Congressman Bruce Poliquin talks a great deal in his ads and his public events about his previous work for Bath Iron Works. I have worked at BIW for 38 years. We need to be clear: he never worked at the Iron Works. He managed the company pension from Wall Street, making millions while sticking it to company employees.

Poliquin says that he had the privilege of “successfully managing pensions at Bath Iron Works.” That photo of the ship in dry dock in his ads? It suggests he was there at BIW, doesn’t it? But Poliquin worked on the pensions out of a big New York investment firm and doesn’t know the first thing about the callused hands of a skilled welder or pipe fitter.

Working from Wall Street, Poliquin created a pension system that denied workers a good retirement. He boosted profits for the company and made millions for himself at our expense. He made enormous amounts of money — money he used to fund his political career. A lot of my friends received pensions that were barely enough to live on.

During a recent visit to Bath, Poliquin dripped compliments about “the hardworking spirit of Maine” and the “essential role” BIW plays in supporting “America’s might around the world.” He went on and on about the importance of “this great shipyard” to Maine’s economy and U.S. military security. All of those things are true. We’re proud of that work. But for Poliquin to take credit for our work when he himself drove our pension into the ground takes a lot of nerve.

The men and women who worked and still work at BIW know our true value, well beyond being fodder for slick campaign speeches and advertisements. We just wish Poliquin did, too. We know that Poliquin shows his concern for us only when it’s politically convenient for him to do so. Poliquin’s pension plan meant pitiful contributions to BIW workers and no contributions at all for those who worked hourly. We dumped the plan decades ago and found a better one.

________________________________________

▶ QUESTIONS ON THE MATERIAL:
1) Decide whether each statement below agrees with the text about Poliquin. For each one, answer yes or no and quote the exact words of the text that settle it.
(a) The writer has worked at Bath Iron Works for 38 years.
(b) Poliquin managed the Bath Iron Works pensions from the shipyard in Bath.
(c) Under Poliquin's pension plan, hourly workers received no contributions.
2) Duplicate the text about Poliquin from "Working from Wall" up to and including "to live on.".
3) Rewrite the paragraph of the text about Poliquin that begins "Working from Wall Street" as a bulleted list, keeping its main facts.
Base every answer on the text about Poliquin alone.

▶ RECORD EXTRACTS:

________________________________________

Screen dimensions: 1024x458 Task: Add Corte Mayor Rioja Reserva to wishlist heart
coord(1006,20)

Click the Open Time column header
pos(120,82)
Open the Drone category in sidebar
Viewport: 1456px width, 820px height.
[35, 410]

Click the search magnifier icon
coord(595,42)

________________________________________

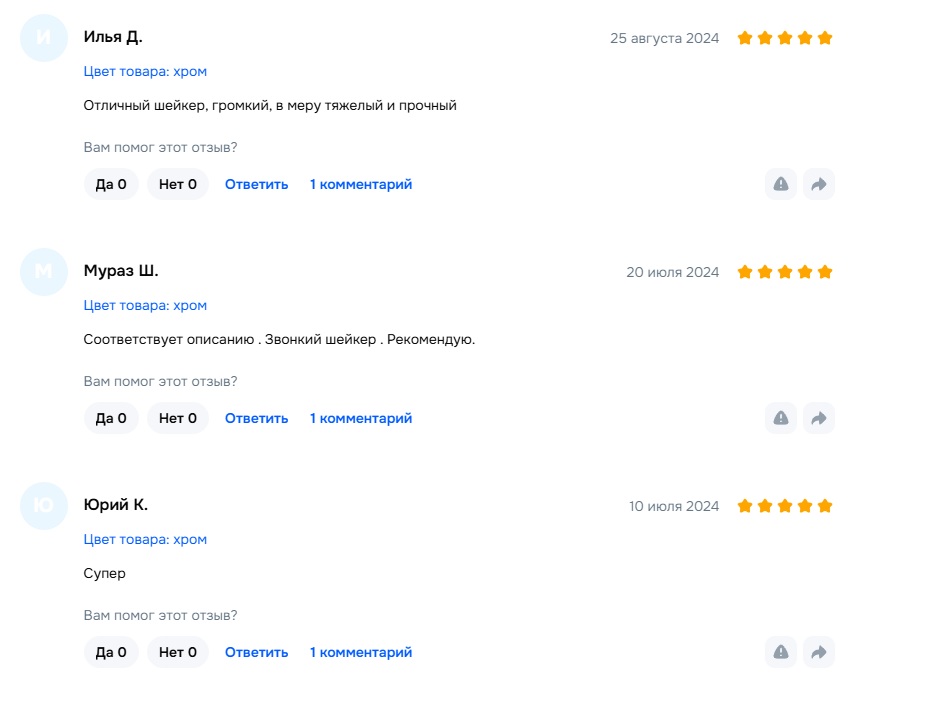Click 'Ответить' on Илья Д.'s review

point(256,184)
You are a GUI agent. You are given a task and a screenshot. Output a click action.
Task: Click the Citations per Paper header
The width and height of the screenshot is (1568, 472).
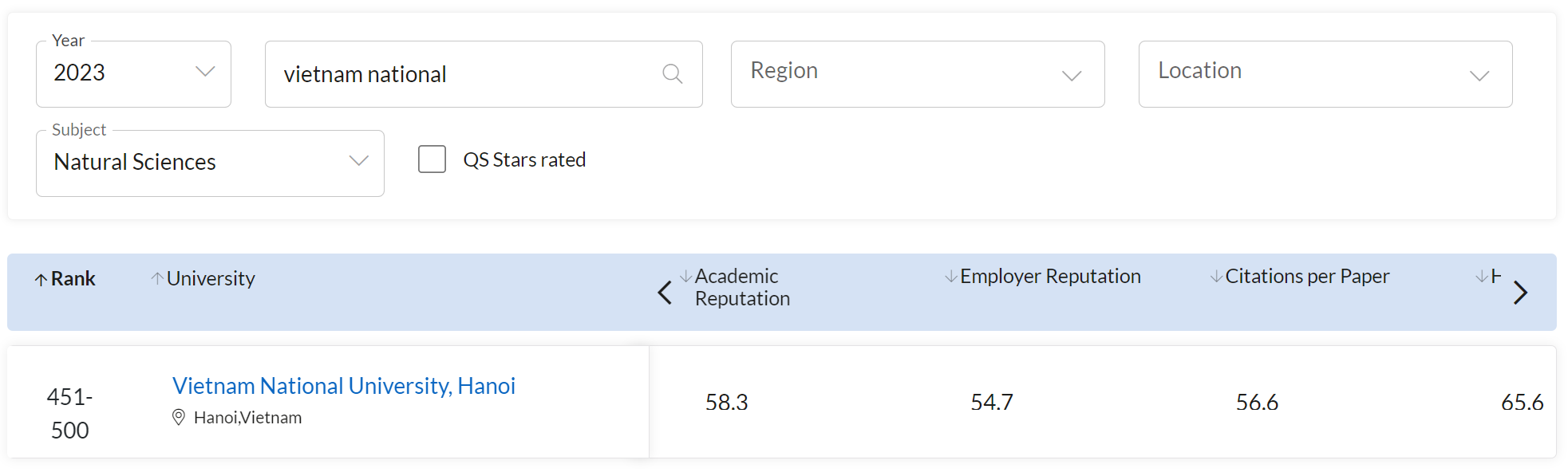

________________________________________

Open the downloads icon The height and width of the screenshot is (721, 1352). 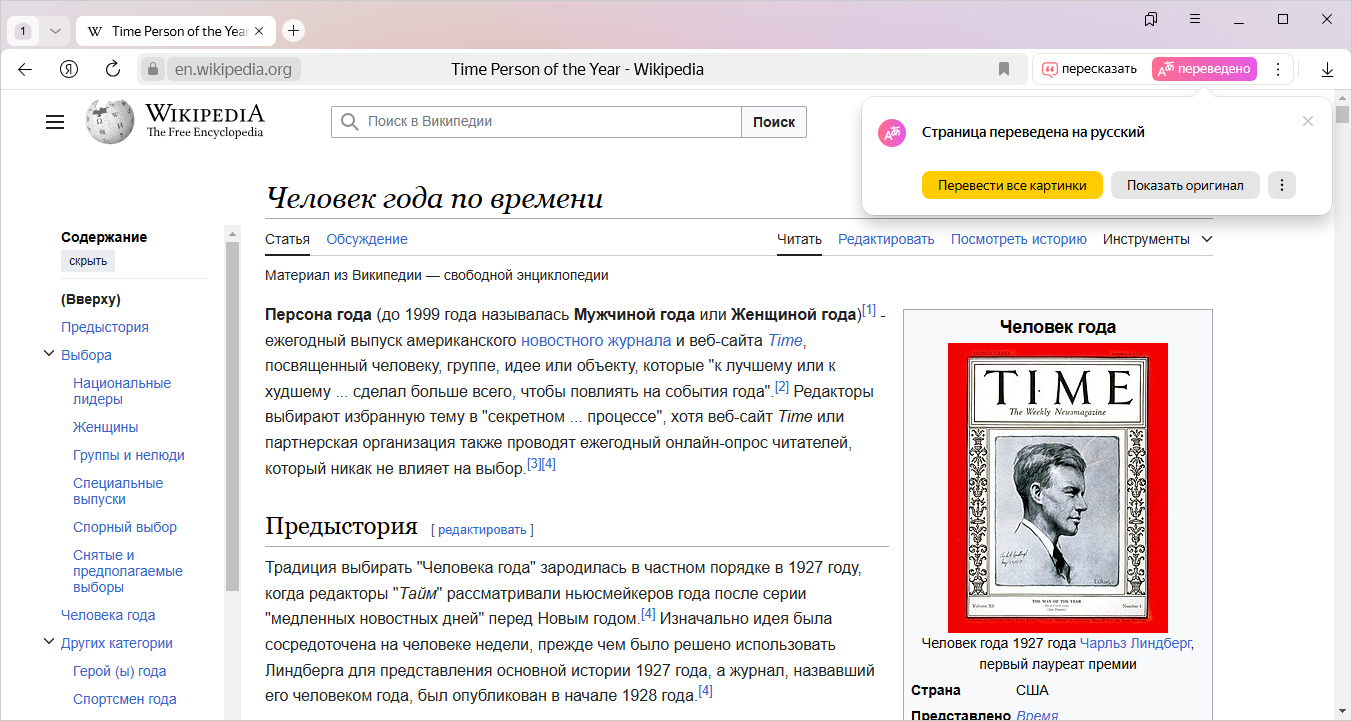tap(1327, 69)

________________________________________

▶ TASK-BY-TASK ANSWERS:
1)
(a) Yes: "I have worked at BIW for 38 years."
(b) No: "But Poliquin worked on the pensions out of a big New York investment firm"
(c) Yes: "no contributions at all for those who worked hourly"

2)
Working from Wall Street, Poliquin created a pension system that denied workers a good retirement. He boosted profits for the company and made millions for himself at our expense. He made enormous amounts of money — money he used to fund his political career. A lot of my friends received pensions that were barely enough to live on.

3)
- Working from Wall Street, Poliquin created a pension system that denied workers a good retirement.
- He boosted the company's profits and made millions for himself at the workers' expense.
- He used that money to fund his political career.
- Many of the writer's friends received pensions that were barely enough to live on.